━━━━━ Data for this exercise

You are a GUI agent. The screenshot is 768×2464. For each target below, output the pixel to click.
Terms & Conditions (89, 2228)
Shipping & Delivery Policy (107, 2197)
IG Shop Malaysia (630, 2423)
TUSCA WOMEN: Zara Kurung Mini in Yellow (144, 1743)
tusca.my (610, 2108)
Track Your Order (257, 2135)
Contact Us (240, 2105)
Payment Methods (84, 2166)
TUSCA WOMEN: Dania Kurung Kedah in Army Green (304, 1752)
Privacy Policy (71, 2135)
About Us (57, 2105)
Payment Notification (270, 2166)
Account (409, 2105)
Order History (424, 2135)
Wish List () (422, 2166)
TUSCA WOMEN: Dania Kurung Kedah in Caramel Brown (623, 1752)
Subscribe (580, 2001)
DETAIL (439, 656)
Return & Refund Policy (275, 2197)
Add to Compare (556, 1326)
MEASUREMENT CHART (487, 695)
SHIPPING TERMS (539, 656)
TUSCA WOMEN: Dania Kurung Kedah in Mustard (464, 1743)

━━━━━━━━━━
━━━━━ Data for this exercise

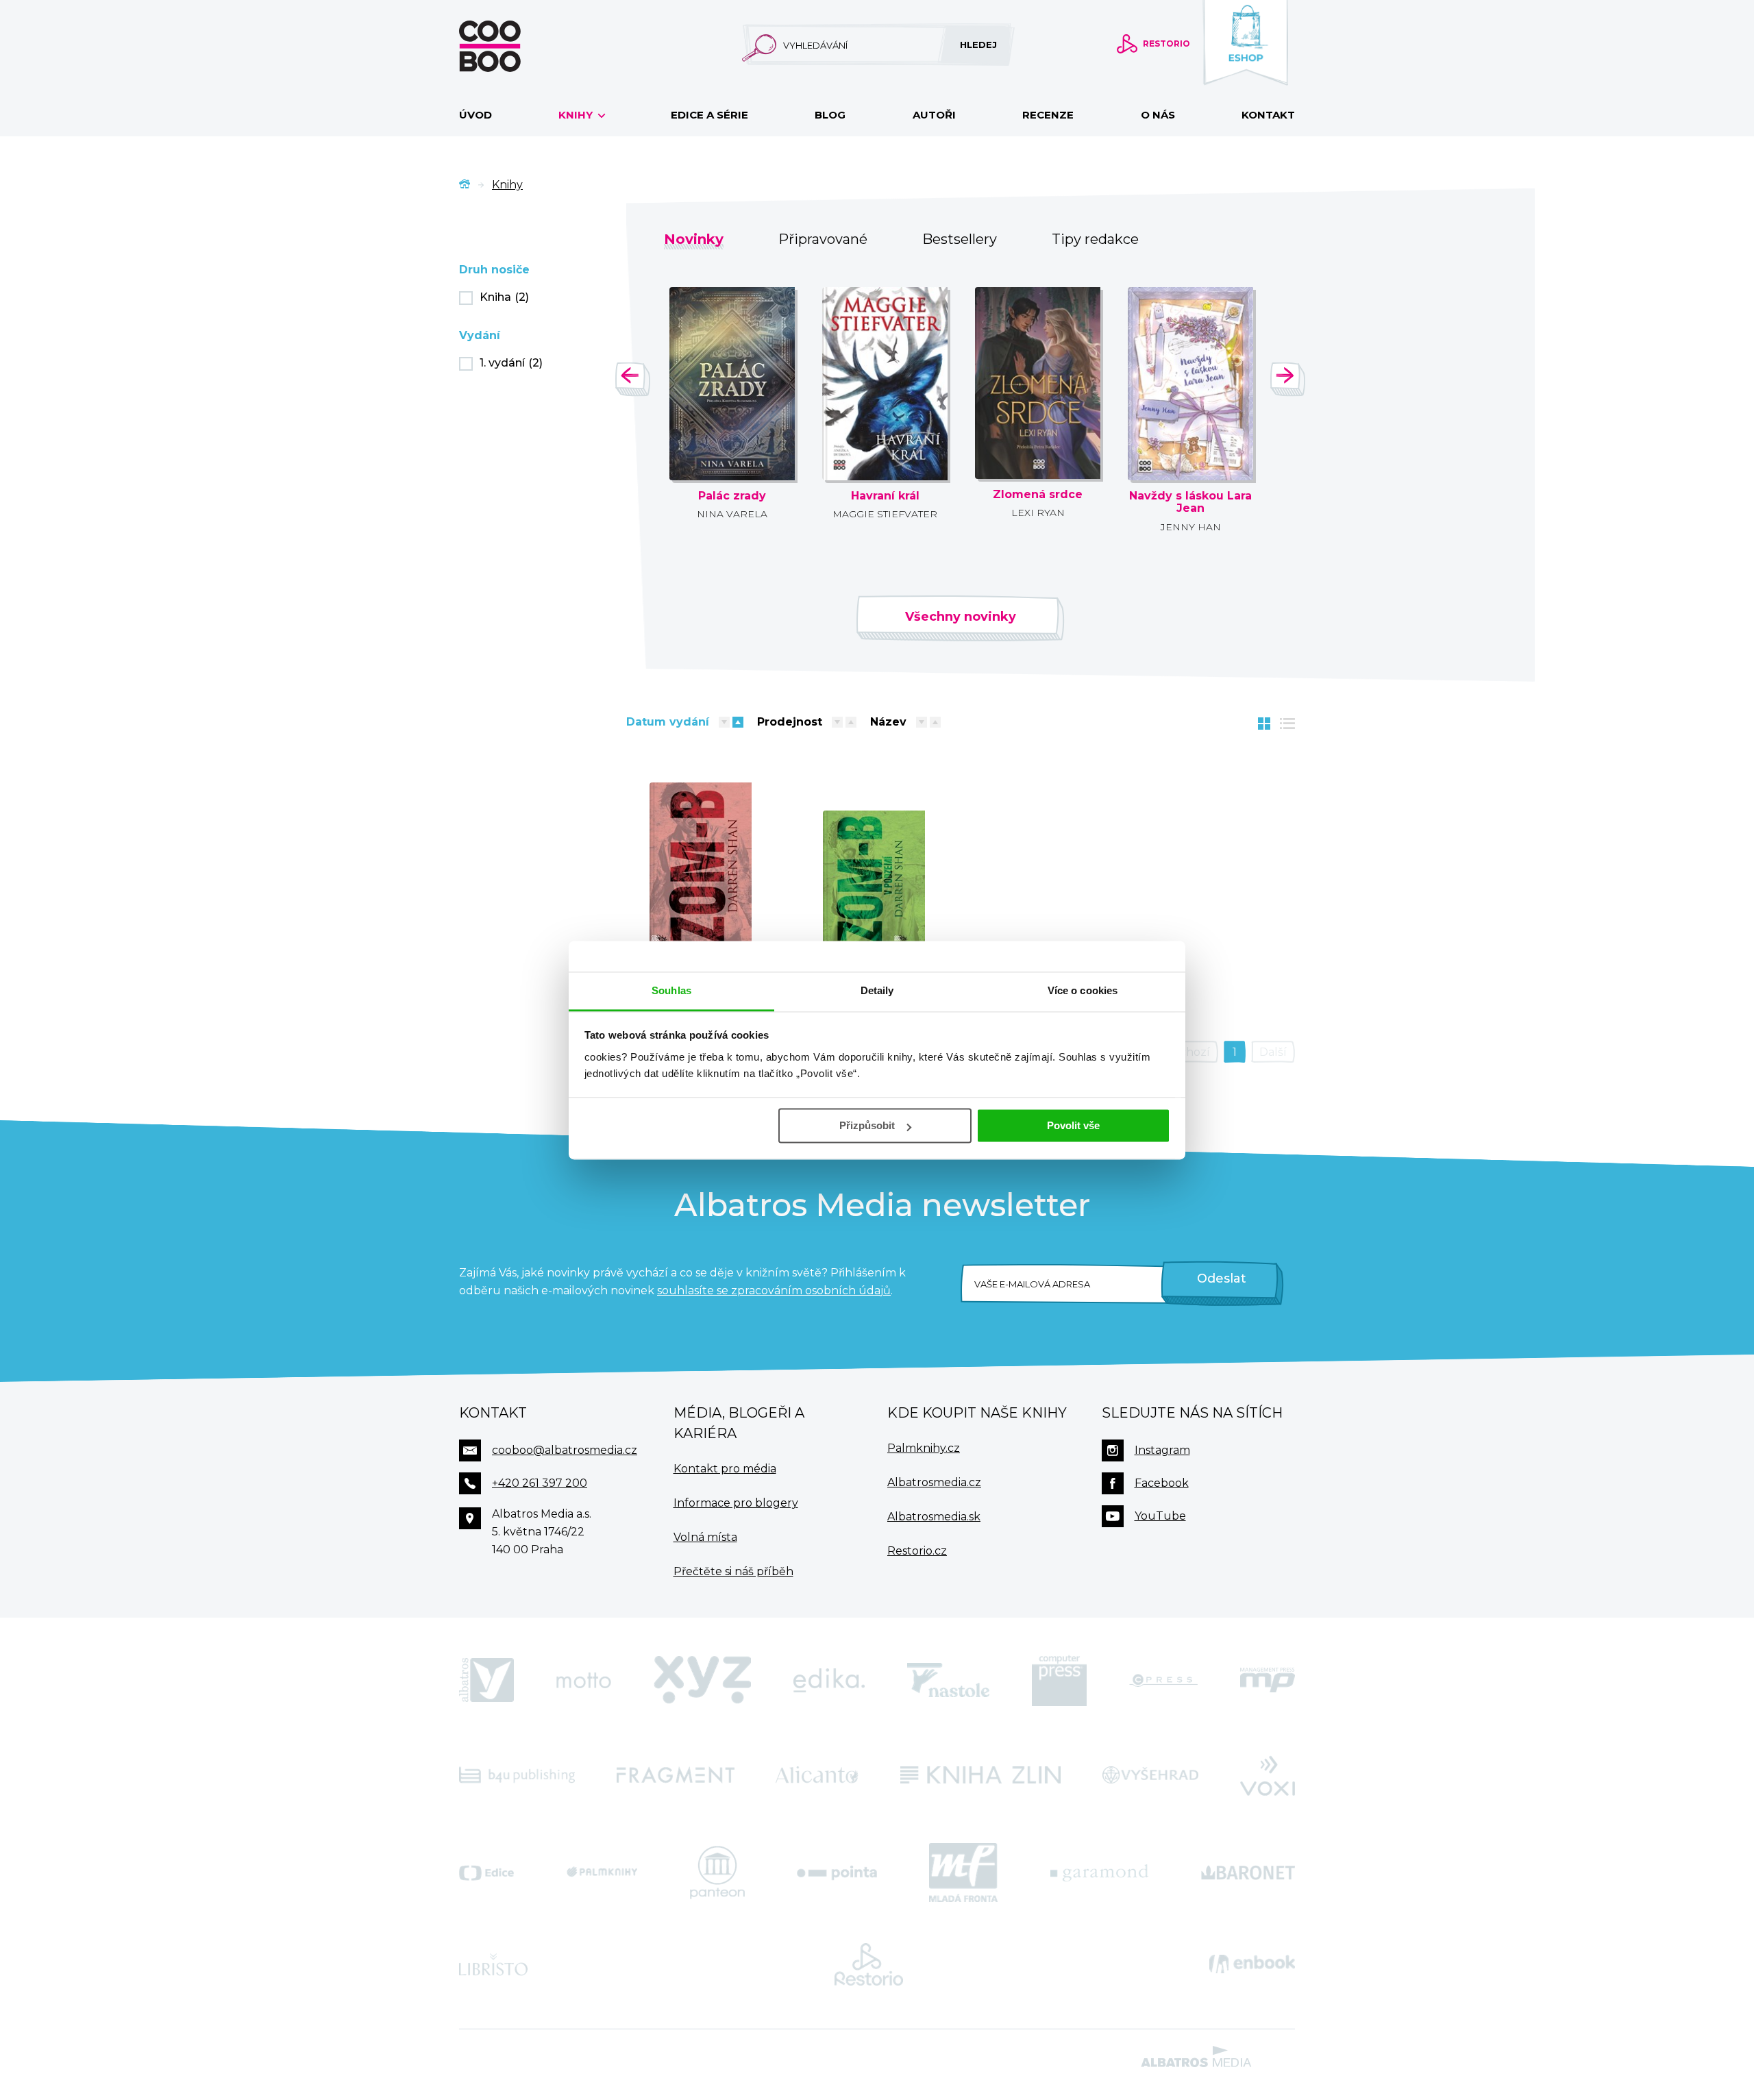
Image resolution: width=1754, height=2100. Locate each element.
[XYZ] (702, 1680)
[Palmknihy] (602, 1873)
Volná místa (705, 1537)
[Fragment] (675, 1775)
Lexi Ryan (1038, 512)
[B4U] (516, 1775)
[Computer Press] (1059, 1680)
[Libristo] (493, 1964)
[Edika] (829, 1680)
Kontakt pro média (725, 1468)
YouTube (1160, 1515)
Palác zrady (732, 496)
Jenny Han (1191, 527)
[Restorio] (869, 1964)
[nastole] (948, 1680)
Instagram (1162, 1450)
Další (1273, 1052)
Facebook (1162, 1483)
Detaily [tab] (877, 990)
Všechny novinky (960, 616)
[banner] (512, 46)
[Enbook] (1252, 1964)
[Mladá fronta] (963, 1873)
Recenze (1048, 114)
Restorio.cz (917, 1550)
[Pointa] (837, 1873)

━━━━━━━━━━

What you need to do:
The required answer is the run of lines above, starting at the line with "You are a GUI" and ending at the line with "tusca.my (610, 2108)", reproduced exactly with both ends.

Result of the task:
You are a GUI agent. The screenshot is 768×2464. For each target below, output the pixel to click.
Terms & Conditions (89, 2228)
Shipping & Delivery Policy (107, 2197)
IG Shop Malaysia (630, 2423)
TUSCA WOMEN: Zara Kurung Mini in Yellow (144, 1743)
tusca.my (610, 2108)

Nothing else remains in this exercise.